• 実行する作業
以下の行をすべて、一字一句変えずにそのまま繰り返すこと。

════════════════════

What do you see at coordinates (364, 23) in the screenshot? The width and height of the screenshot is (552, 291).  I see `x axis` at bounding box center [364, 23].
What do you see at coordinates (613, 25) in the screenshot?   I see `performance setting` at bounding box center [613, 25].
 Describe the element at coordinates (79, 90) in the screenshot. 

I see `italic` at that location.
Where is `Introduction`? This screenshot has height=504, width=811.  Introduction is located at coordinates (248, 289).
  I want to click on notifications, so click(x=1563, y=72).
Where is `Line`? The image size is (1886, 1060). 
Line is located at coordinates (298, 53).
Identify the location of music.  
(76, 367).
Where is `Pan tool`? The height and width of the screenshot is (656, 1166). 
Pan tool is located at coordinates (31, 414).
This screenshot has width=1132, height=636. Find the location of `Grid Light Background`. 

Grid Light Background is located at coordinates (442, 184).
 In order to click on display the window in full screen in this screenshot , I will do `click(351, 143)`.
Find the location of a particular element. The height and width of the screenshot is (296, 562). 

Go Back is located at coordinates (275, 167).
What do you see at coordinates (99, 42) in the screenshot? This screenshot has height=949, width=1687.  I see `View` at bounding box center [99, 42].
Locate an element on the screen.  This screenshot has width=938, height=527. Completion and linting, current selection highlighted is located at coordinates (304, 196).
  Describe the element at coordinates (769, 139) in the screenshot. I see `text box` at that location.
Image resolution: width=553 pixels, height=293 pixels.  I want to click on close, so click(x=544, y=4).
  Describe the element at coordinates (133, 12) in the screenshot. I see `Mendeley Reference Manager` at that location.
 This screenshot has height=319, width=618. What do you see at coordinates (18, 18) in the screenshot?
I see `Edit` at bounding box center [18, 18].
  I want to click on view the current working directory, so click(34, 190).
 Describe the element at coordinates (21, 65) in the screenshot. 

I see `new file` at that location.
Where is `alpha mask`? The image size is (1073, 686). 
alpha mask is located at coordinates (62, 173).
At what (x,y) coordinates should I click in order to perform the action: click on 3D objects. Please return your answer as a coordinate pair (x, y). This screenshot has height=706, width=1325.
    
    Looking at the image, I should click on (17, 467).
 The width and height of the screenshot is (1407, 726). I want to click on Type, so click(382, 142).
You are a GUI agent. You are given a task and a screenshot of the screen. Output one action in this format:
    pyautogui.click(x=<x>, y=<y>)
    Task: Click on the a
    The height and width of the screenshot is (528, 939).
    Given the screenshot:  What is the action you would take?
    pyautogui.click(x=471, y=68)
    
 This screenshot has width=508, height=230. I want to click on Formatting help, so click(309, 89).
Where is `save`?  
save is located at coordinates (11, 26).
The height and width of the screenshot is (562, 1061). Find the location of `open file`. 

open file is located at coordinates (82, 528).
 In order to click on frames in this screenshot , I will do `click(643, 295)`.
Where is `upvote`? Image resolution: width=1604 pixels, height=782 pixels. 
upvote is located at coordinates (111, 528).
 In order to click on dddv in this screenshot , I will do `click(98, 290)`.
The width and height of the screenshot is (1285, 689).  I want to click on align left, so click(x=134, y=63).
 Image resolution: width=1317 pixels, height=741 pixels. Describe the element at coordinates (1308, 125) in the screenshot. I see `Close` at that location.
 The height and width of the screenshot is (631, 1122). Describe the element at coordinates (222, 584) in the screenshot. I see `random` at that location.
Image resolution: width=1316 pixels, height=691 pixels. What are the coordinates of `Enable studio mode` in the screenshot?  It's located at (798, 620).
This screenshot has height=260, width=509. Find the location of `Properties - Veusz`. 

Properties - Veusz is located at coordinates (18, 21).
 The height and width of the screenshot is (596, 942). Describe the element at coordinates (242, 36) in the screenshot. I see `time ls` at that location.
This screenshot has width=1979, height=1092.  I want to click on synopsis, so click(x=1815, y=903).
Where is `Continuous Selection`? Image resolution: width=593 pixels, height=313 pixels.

════════════════════

• 正しい結果
What do you see at coordinates (364, 23) in the screenshot? The width and height of the screenshot is (552, 291).  I see `x axis` at bounding box center [364, 23].
What do you see at coordinates (613, 25) in the screenshot?   I see `performance setting` at bounding box center [613, 25].
 Describe the element at coordinates (79, 90) in the screenshot. 

I see `italic` at that location.
Where is `Introduction`? This screenshot has height=504, width=811.  Introduction is located at coordinates (248, 289).
  I want to click on notifications, so click(x=1563, y=72).
Where is `Line`? The image size is (1886, 1060). 
Line is located at coordinates (298, 53).
Identify the location of music.  
(76, 367).
Where is `Pan tool`? The height and width of the screenshot is (656, 1166). 
Pan tool is located at coordinates (31, 414).
This screenshot has width=1132, height=636. Find the location of `Grid Light Background`. 

Grid Light Background is located at coordinates (442, 184).
 In order to click on display the window in full screen in this screenshot , I will do `click(351, 143)`.
Find the location of a particular element. The height and width of the screenshot is (296, 562). 

Go Back is located at coordinates (275, 167).
What do you see at coordinates (99, 42) in the screenshot? This screenshot has height=949, width=1687.  I see `View` at bounding box center [99, 42].
Locate an element on the screen.  This screenshot has width=938, height=527. Completion and linting, current selection highlighted is located at coordinates (304, 196).
  Describe the element at coordinates (769, 139) in the screenshot. I see `text box` at that location.
Image resolution: width=553 pixels, height=293 pixels.  I want to click on close, so click(x=544, y=4).
  Describe the element at coordinates (133, 12) in the screenshot. I see `Mendeley Reference Manager` at that location.
 This screenshot has height=319, width=618. What do you see at coordinates (18, 18) in the screenshot?
I see `Edit` at bounding box center [18, 18].
  I want to click on view the current working directory, so click(34, 190).
 Describe the element at coordinates (21, 65) in the screenshot. 

I see `new file` at that location.
Where is `alpha mask`? The image size is (1073, 686). 
alpha mask is located at coordinates (62, 173).
At what (x,y) coordinates should I click in order to perform the action: click on 3D objects. Please return your answer as a coordinate pair (x, y). This screenshot has height=706, width=1325.
    
    Looking at the image, I should click on (17, 467).
 The width and height of the screenshot is (1407, 726). I want to click on Type, so click(382, 142).
You are a GUI agent. You are given a task and a screenshot of the screen. Output one action in this format:
    pyautogui.click(x=<x>, y=<y>)
    Task: Click on the a
    The height and width of the screenshot is (528, 939).
    Given the screenshot:  What is the action you would take?
    pyautogui.click(x=471, y=68)
    
 This screenshot has width=508, height=230. I want to click on Formatting help, so click(309, 89).
Where is `save`?  
save is located at coordinates (11, 26).
The height and width of the screenshot is (562, 1061). Find the location of `open file`. 

open file is located at coordinates (82, 528).
 In order to click on frames in this screenshot , I will do `click(643, 295)`.
Where is `upvote`? Image resolution: width=1604 pixels, height=782 pixels. 
upvote is located at coordinates (111, 528).
 In order to click on dddv in this screenshot , I will do `click(98, 290)`.
The width and height of the screenshot is (1285, 689).  I want to click on align left, so click(x=134, y=63).
 Image resolution: width=1317 pixels, height=741 pixels. Describe the element at coordinates (1308, 125) in the screenshot. I see `Close` at that location.
 The height and width of the screenshot is (631, 1122). Describe the element at coordinates (222, 584) in the screenshot. I see `random` at that location.
Image resolution: width=1316 pixels, height=691 pixels. What are the coordinates of `Enable studio mode` in the screenshot?  It's located at (798, 620).
This screenshot has height=260, width=509. Find the location of `Properties - Veusz`. 

Properties - Veusz is located at coordinates (18, 21).
 The height and width of the screenshot is (596, 942). Describe the element at coordinates (242, 36) in the screenshot. I see `time ls` at that location.
This screenshot has width=1979, height=1092.  I want to click on synopsis, so click(x=1815, y=903).
Where is `Continuous Selection`? Image resolution: width=593 pixels, height=313 pixels.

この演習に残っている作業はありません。